After the Revolution, Americans (that is, white men) found themselves no longer subjects of a king but citizens of a republic which required more political participation of them. Education for good citizenship became a cause for many of the founding fathers. In Pennsylvania, Benjamin Rush was particularly interested; he founded Dickinson College, in Carlisle, PA, for the youth of the western part of the state and Franklin College, in Lancaster, to help inculcate republican values in the large German-speaking population in the area and to encourage their participation in the great American experiment.
Rush also gave thought to the best kind of education for American women, and in 1787 told an audience at the first female academic high school in Philadelphia:
"The equal share that every citizen has in liberty, and the possible share he may have in the government of our country, make it necessary that our ladies should be qualified to a certain degree by a peculiar and suitable education, to concur in instructing their sons in the principles of liberty and government....In particular it is incumbent upon us to make ornamental accomplishments yield to principles and knowledge in the education of our women....let the ladies of a country be educated properly and they will...form its manner and character."
Rush's ideas of "republican mothers" and female "makers of manners" gave women a role to play in building the new nation and seem to have fostered the notion of a more serious education for women, at least among some of the upper-class families in and around Philadelphia. Less than a year after Rush spoke, girls' names pop up on the roll of the new Franklin College, and we can speculate that his words played a part in this development, both because he had influence with the College and because, as a Founding Father, he had influence with the well-to-do families of the area who at other times were socially very conservative when it came to their daughters.
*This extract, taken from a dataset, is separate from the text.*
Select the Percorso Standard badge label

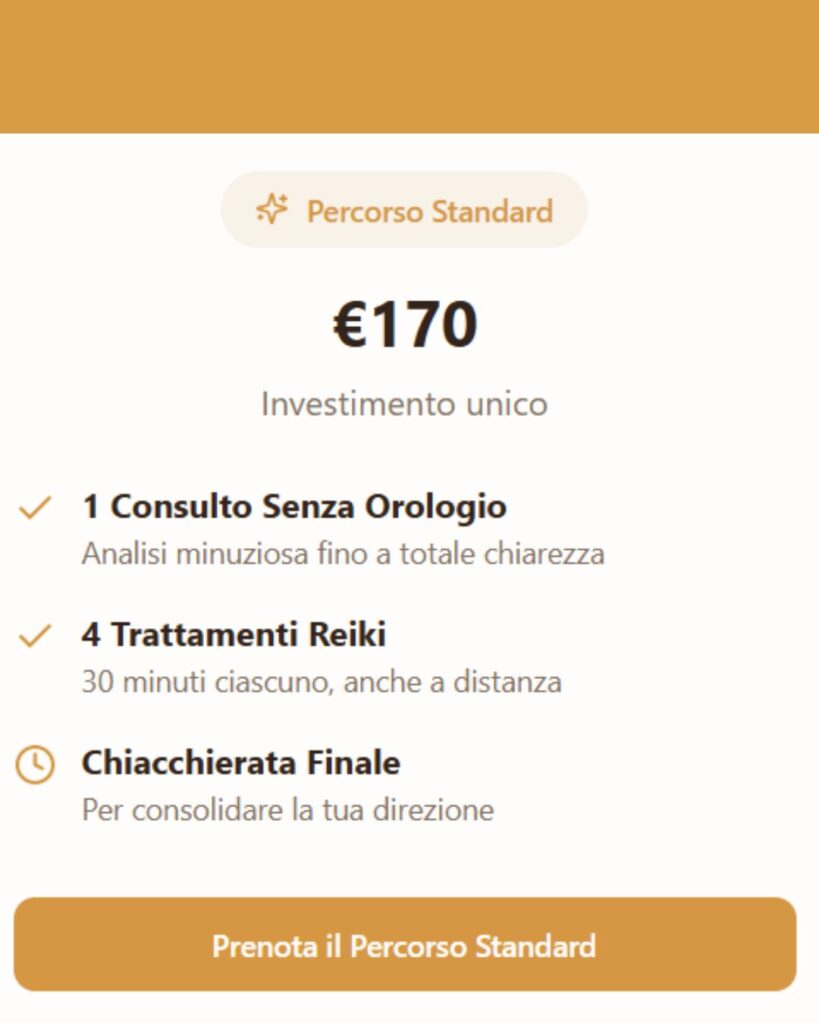pos(429,211)
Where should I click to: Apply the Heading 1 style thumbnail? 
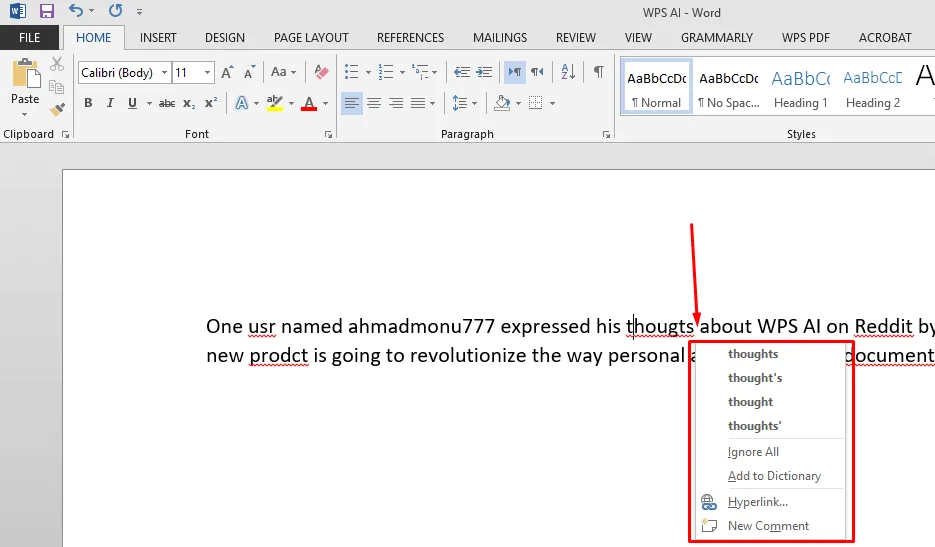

The new college was no doubt eager to fill as many places as it could in its first years, but many similar institutions had faced the same situation and didn't solve it by admitting girls. I think Franklin's doors were open to young women at this moment because of the double influence of Rush and Americans' consciousness that their republican experiment might require new attitudes about and expectations for women.
Richea Gratz, Margaret Coleman, Elizabeth Grubb and others lost to history attended school along with young men. It would be interesting to know which courses were open to them. Even Benjamin Rush, who championed their education in history, arithmetic, geography and composition, did not suggest they should take courses in Classics and higher mathematics which their male classmates were studying.
The Franklin College records for this period are incomplete, but the school soon returned to single-sex education. We have to assume that male applications were given preference over female ones, and girls were soon squeezed out. But in generation after generation, there were always some American women attempting to broaden and deepen the education of their sex. In the 1830's Sara Moses, Rebecca's niece, who was studying at the socially prestigious but by no means progressive French Academy in Philadelphia, learned conversational French and music, just as 18th-century girls did. But Sara also studied "French composition and criticism and Chemistry." Accomplishments were slowly giving way to knowledge.